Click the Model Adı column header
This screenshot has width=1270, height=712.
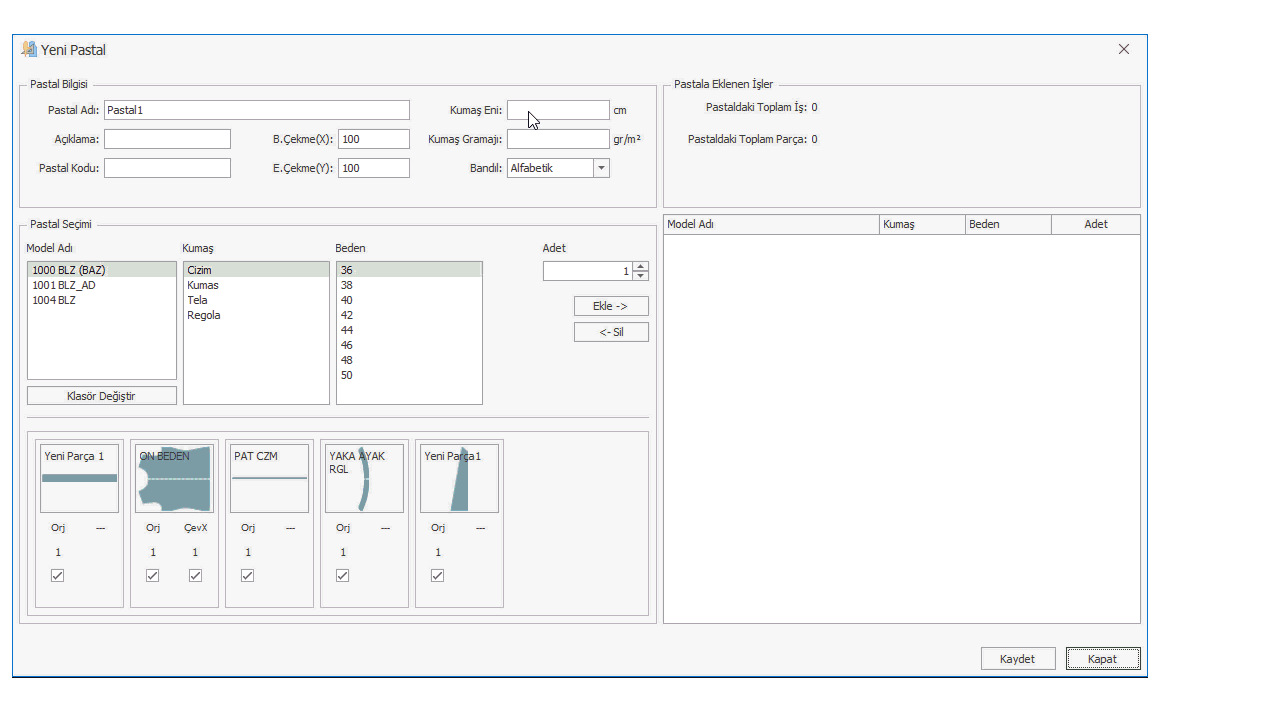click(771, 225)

==

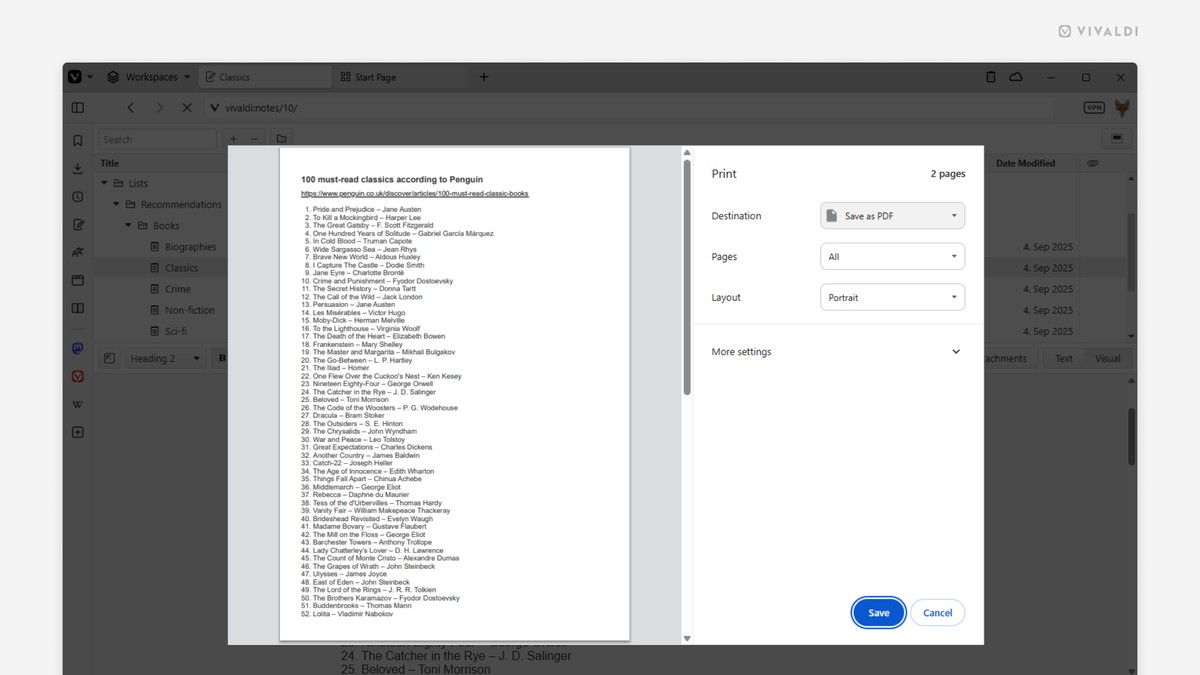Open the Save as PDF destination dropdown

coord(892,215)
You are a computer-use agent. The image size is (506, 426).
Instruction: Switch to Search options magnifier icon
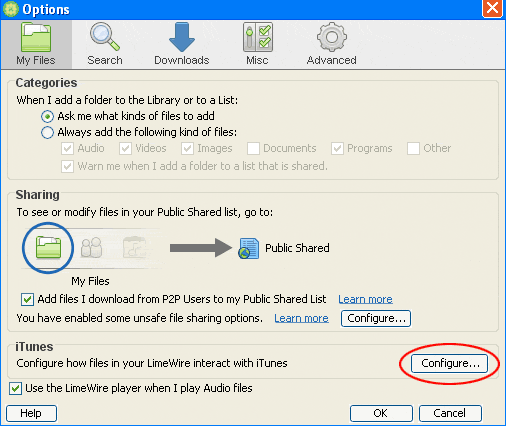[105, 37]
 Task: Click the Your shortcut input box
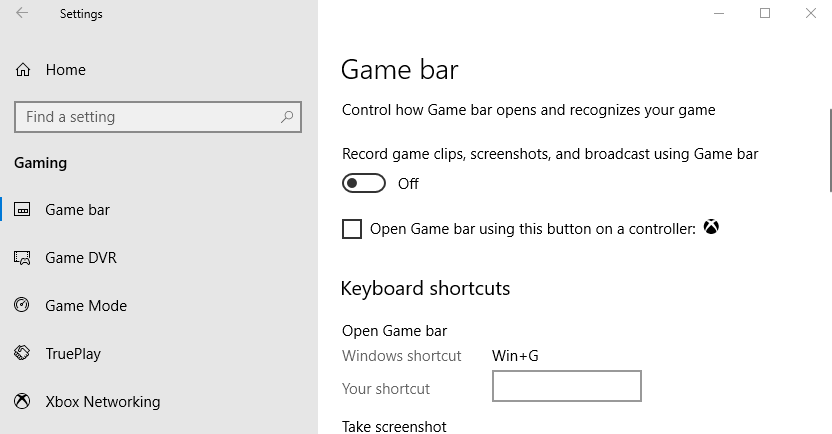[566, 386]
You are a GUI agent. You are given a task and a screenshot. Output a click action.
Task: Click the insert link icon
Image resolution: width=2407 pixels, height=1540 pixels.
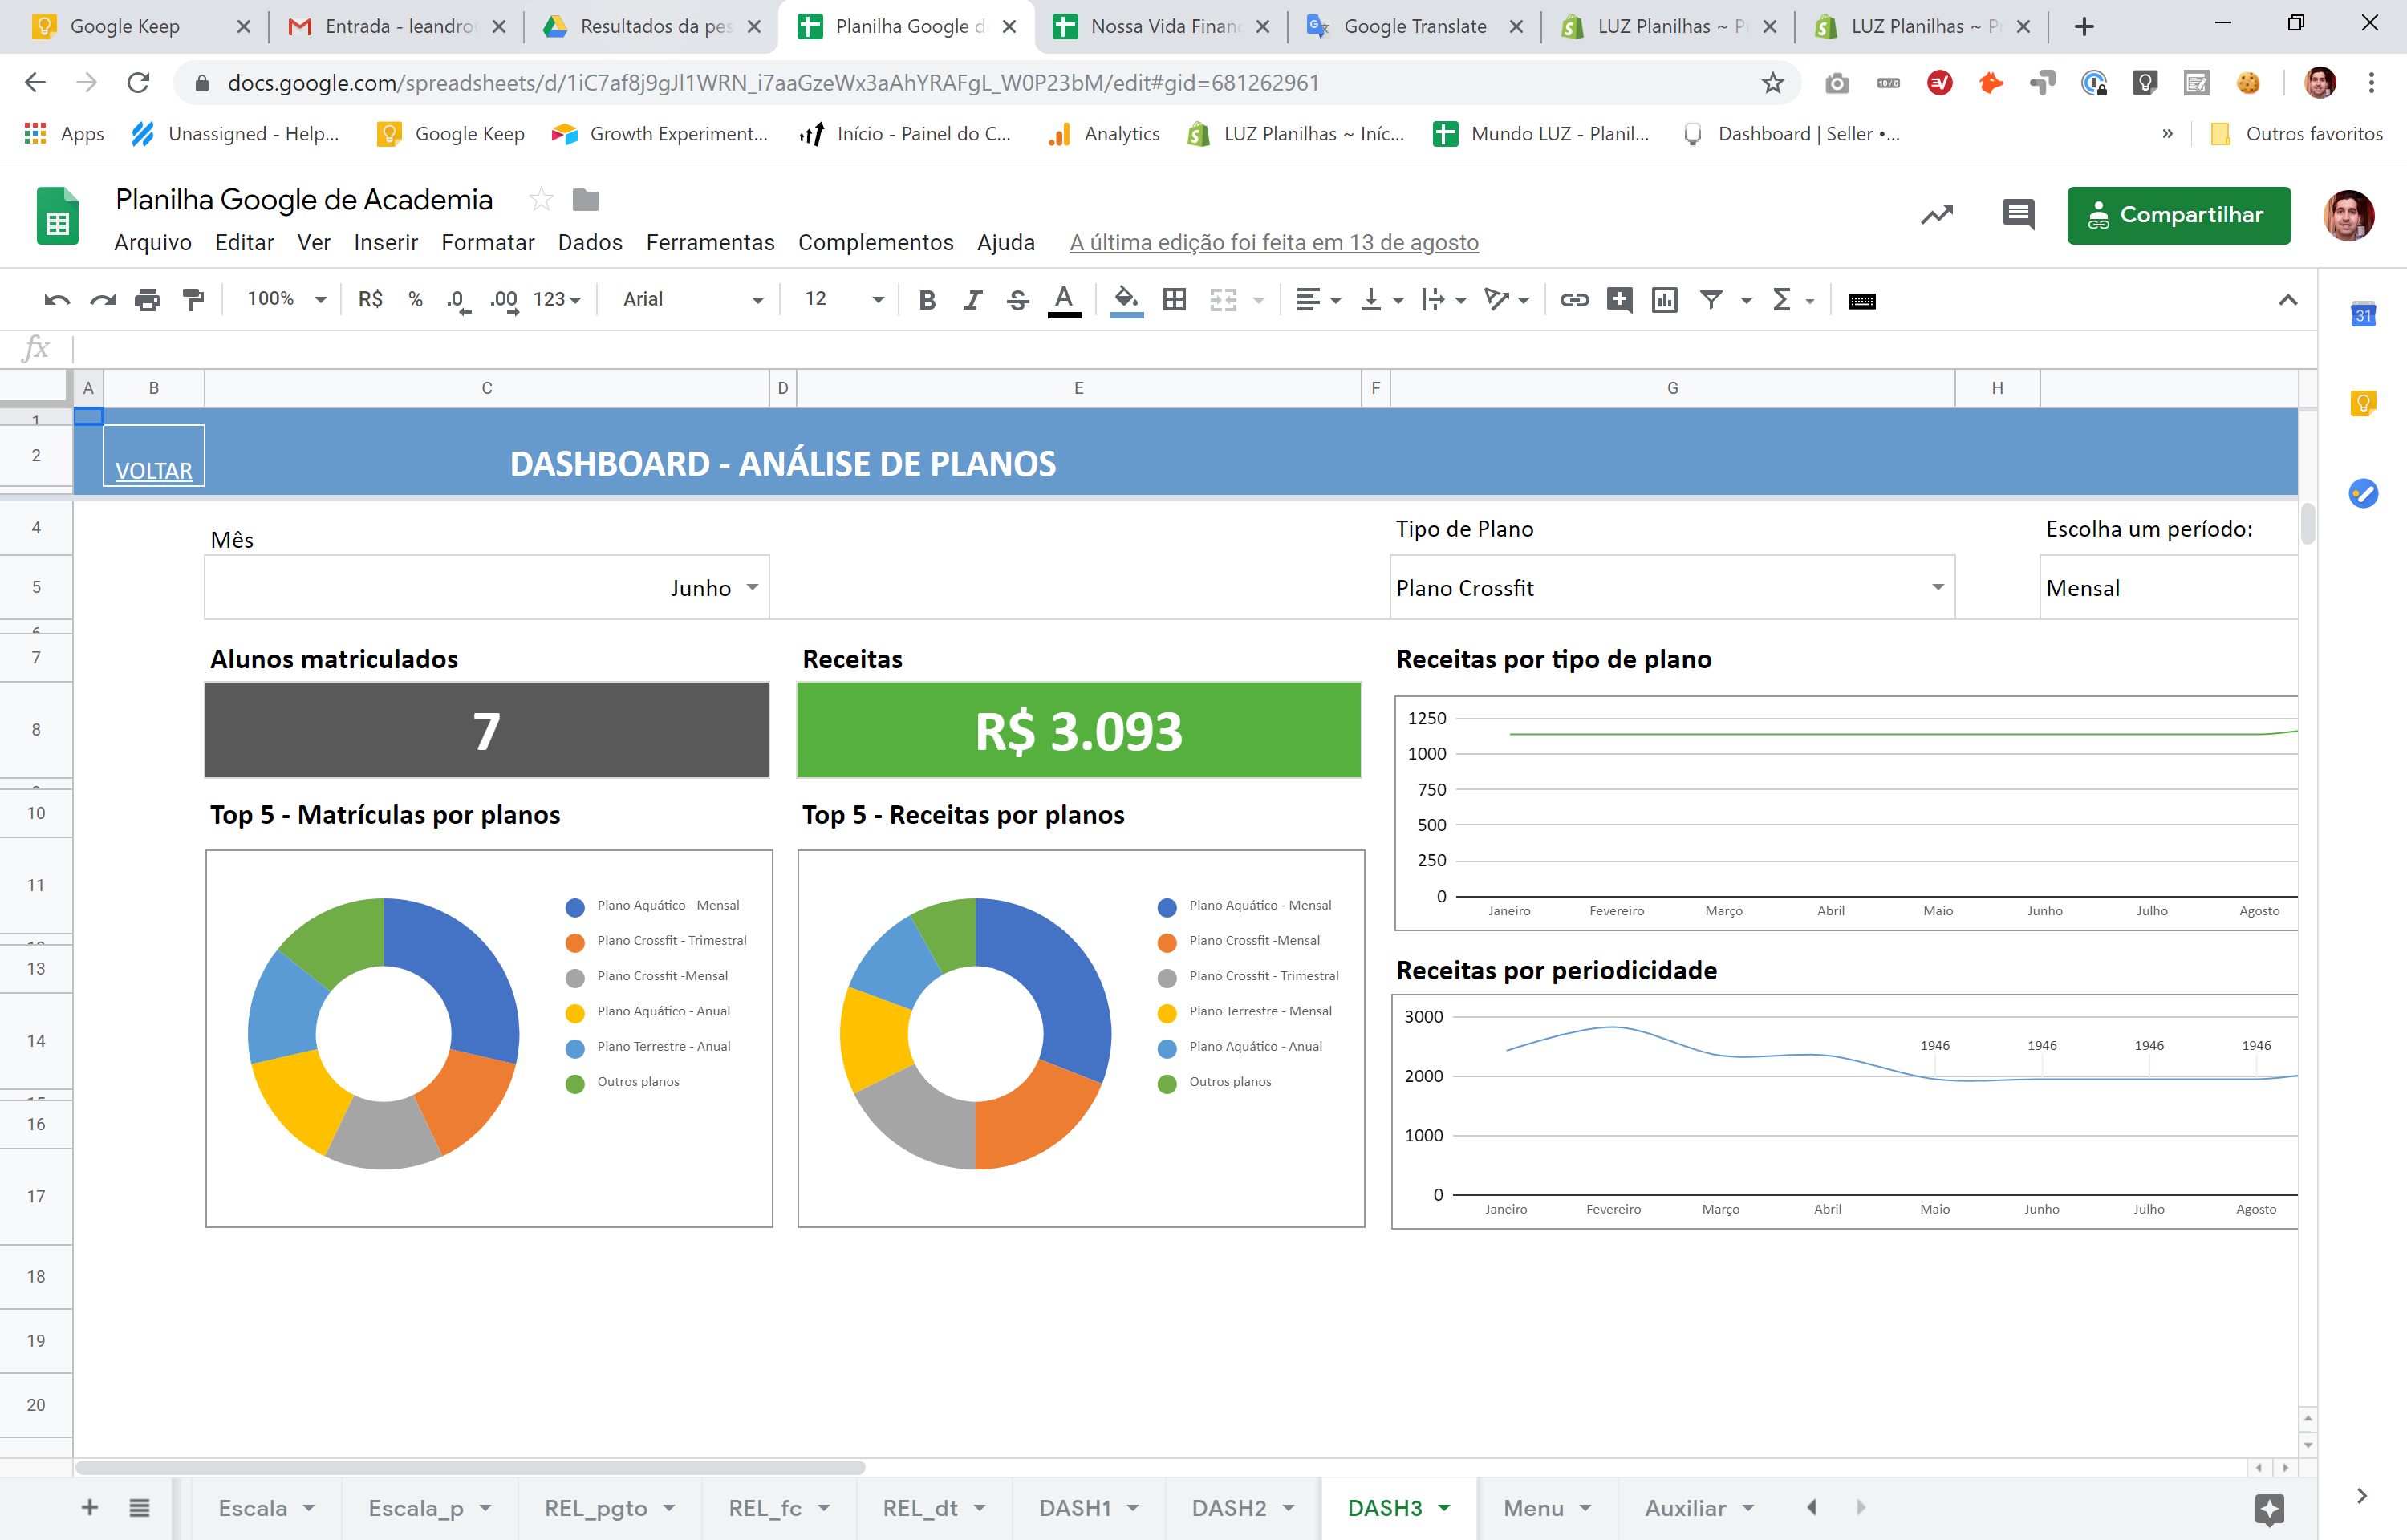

==

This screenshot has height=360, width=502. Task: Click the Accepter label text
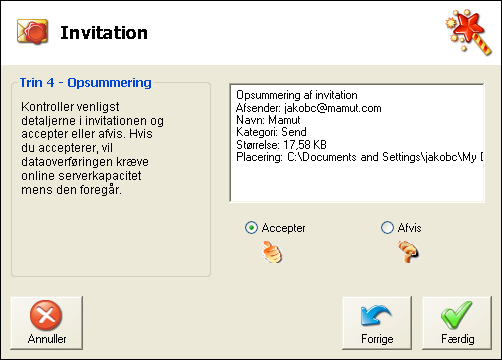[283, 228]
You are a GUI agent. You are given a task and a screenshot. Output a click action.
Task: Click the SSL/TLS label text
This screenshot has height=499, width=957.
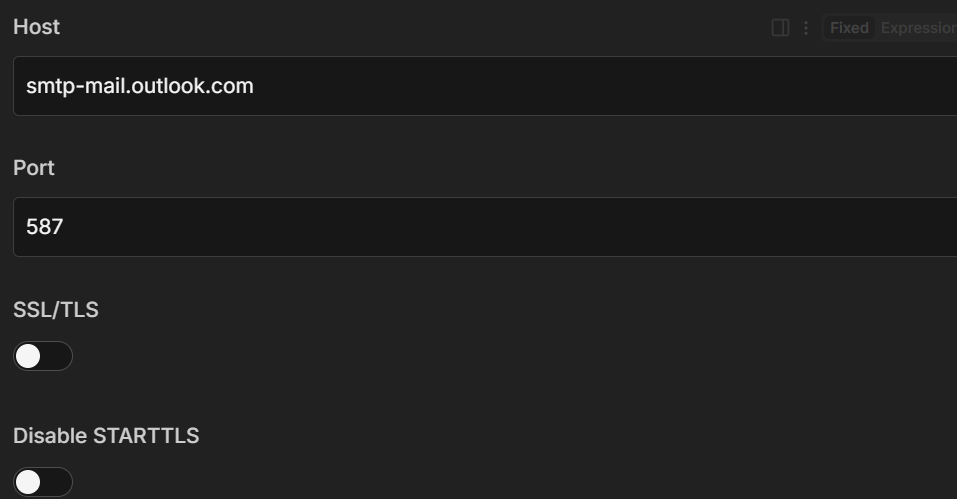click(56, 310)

◆ TASK DETAILS ◆
Update the listing from the line with "Click the Model Adı column header" to the line with "click(771, 225)" by putting "column heading" in place of "column header", and write out those lines with nothing else changed. Leave the pictures out of your answer.

◆ SOLUTION BELOW ◆
Click the Model Adı column heading
This screenshot has width=1270, height=712.
click(771, 225)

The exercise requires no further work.